- [Goal 1]
In the article on ranking quarterback prospects, why was PFF grade chosen as the variable to predict instead of EPA per dropback? Answer in one to three sentences.
- [Goal 2]
Continue the article on ranking quarterback prospects with statistical models from its last sentence.

- [Text segment]

^^^^^^^^

NFL Analysis

3/27/22

8 min read

Using Statistical Modeling to Rank Quarterback Prospects

The 2022 quarterback class is interesting because there is decent variation in media outlets’ rankings, and we do not have a solid idea of where the first quarterbacks will be selected. In 2021, it was obvious that 5 quarterbacks would be selected in the first round, and Trevor Lawrence and Zach Wilson were known to be the first 2 picks by the beginning of March.

The goal of this exercise is to add a data point in the large amount of information that goes into ranking quarterback prospects. This is not meant to take precedence over or be a replacement for scouting. However, we will see how the two modeling approaches used can give us some useful information.

Note: this article will get slightly technical until the final section with rankings.

Models and Feature Selection

The variable we are trying to predict is PFF grade over a player’s first 4 seasons in the NFL. Although PFF grade is not a perfect encapsulation of QB play, it has been shown to be highly correlated with team success and expected points added. Also, PFF grade can factor into rushing success, while EPA per dropback misses out on QB runs and EPA per dropback plus designed QB runs would be misleading due to the large discrepancy in efficiency between pass and run plays.

The data chosen for the models include production data on standard passes (RPOs and screens removed) and athletic testing data from the NFL combine. The list of features considered is as follows:

Production Data

PFF Passing Grade
Completion %
Yards per Pass Attempt
Big Time Throw Rate
Turnover Worthy Play Rate
Sack Rate
Scramble Rate
Average Depth of Target (ADoT)
Average Time to Throw
Play Action Rate
PFF Rushing Grade
Yards per Rush Attempt
PFF Passing Grade in Best College Season
Binary indicator of whether QB’s grade improved each year in college
Seasons with significant playing time

Athletic Testing

Height
Weight
40 Yard Dash
Vertical
Broad Jump
3 Cone
Shuttle

Model Comparison and Analysis

The models used include a multiple linear regression on the significant predictor variables and a tree-based model using XGBoost.

^^^^^^^^

- [Click-target lines]
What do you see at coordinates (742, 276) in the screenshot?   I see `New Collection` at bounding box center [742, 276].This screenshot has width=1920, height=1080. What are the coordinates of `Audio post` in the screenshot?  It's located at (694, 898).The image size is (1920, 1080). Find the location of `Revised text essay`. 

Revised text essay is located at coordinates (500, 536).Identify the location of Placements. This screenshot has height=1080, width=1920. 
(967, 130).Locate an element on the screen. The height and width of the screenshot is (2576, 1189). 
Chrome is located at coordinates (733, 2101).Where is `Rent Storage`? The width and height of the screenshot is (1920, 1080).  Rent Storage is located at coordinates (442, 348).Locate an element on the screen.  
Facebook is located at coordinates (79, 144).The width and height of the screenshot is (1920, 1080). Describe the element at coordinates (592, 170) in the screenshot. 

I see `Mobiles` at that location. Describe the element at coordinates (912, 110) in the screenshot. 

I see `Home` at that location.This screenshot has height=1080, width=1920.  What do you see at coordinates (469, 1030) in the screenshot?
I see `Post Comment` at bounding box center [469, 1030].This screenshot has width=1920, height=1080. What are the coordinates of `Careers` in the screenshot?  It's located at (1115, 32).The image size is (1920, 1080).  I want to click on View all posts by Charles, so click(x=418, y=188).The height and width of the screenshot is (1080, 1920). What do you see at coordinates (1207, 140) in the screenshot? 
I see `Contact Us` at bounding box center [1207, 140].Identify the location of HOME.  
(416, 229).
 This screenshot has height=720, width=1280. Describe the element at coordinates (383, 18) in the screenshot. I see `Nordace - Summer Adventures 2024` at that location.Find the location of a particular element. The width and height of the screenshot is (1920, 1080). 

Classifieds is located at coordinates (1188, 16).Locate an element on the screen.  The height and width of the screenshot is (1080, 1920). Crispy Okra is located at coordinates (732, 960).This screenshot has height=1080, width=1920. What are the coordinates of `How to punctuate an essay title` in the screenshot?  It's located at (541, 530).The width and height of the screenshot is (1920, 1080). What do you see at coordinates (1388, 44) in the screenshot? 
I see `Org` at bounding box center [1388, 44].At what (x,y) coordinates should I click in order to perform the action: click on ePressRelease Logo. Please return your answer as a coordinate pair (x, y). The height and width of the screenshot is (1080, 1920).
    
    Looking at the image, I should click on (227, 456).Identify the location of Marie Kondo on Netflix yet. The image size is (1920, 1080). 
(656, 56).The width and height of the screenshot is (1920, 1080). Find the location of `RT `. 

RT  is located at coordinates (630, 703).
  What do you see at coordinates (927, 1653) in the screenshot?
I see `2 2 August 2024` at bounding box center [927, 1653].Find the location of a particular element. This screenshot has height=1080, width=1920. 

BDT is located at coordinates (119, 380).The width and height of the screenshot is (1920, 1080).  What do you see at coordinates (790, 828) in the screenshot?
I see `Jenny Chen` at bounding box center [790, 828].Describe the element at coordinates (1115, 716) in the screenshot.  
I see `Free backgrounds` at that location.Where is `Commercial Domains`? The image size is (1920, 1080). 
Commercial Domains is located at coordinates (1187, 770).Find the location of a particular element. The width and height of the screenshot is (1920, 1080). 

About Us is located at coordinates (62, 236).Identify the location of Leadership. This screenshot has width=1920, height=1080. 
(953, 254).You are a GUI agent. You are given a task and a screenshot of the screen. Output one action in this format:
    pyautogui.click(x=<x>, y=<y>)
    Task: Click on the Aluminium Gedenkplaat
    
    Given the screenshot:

^^^^^^^^

- [Written answer 1]
PFF grade is highly correlated with team success and expected points added, and it can factor in rushing success. EPA per dropback misses QB runs, and adding designed QB runs to it would be misleading because pass and run plays differ so much in efficiency.

- [Written answer 2]
	Linear Model	Tree-Based Model
Training mean absolute error	7.7	3.03
Testing mean absolute error	10.1	16.5
R-squared	0.24	N/A

The testing mean absolute error means that when used on the testing dataset, the model’s prediction of 4 year PFF grade differs from the actual 4 year PFF grade by an average of 10.1 points for the linear model and 16.5 points for the tree-based model. These errors are large, but predicting performance of QB prospects is a difficult task.

In the graph above, we can see the distribution of the model predictions along with actual PFF grades. The linear model is more conservative and typically predicts closer to the mean. The tree-based model has higher bias towards its training data, and more closely mimics the actual distribution. However, this does not prove that the tree-based model would match this distribution well on new data. Both models struggle to predict extreme high-end and extreme low-end production, although outliers are typically the most difficult to predict. Even though we are not able to accurately predict the grade of the outliers, the models can help us identify bottom and top-tier QBs through f the rankings of their grades.

Out of the top 25% of quarterbacks of actual grades, 54% were in the top 25% in terms of the linear model. Out of the bottom 25% of actual grades, 45.8% were in the bottom 25% of the linear model’s rankings. Furthermore, the linear model did not incorrectly place any top 25% QB in the bottom 25% or a bottom 25% QB in the top 25%. We should note that this is using training data; however, this is encouraging that the linear model can do a decent job at ranking QBs. This may provide evidence that some players will not become stars if they rank poorly and that other players are unlikely to become tremendous busts if they rank highly.

When interpreting the linear model, rushing grade was one of the significant predictors. This means that rushing production in college is more predictive of rushing success in the NFL than college passing production is of NFL passing production. Scouts would likely confirm this theory. Completion percentage, passing grade, and sack rate were also some of the significant predictors.

Now to analyze the tree based model, the analysis of the top and bottom 25% done previously for the linear model is not informative in the gradient boosting model because of overfitting in the training dataset. The tree based model has a high testing error and seems to be unreliable because of its lack of data. Only about 7 QBs are drafted each year, and it is not likely that more than 4 get significant playing time. Therefore, this lack of data makes this a hard problem to solve.

Another factor to consider is the diverse range of QBs that have had success recently. For example players like Justin Herbert, Patrick Mahomes, and Josh Allen did not have the most impressive statistical profiles coming out of college and yet the three have been the most productive, young QBs in the NFL. The traits and potential those three QBs had may not be easily found when looking at just numbers. However, because of the nature of the tree-based model, it will effectively value QBs with similar statistical/athletic profiles to QBs that have had success in the NFL. Thus, the usefulness of the tree-based model is the significant predictor variables to prove what varies the most amongst high-performing QBs. The graph below displays how the decision trees in the model were improved when adding the specified feature.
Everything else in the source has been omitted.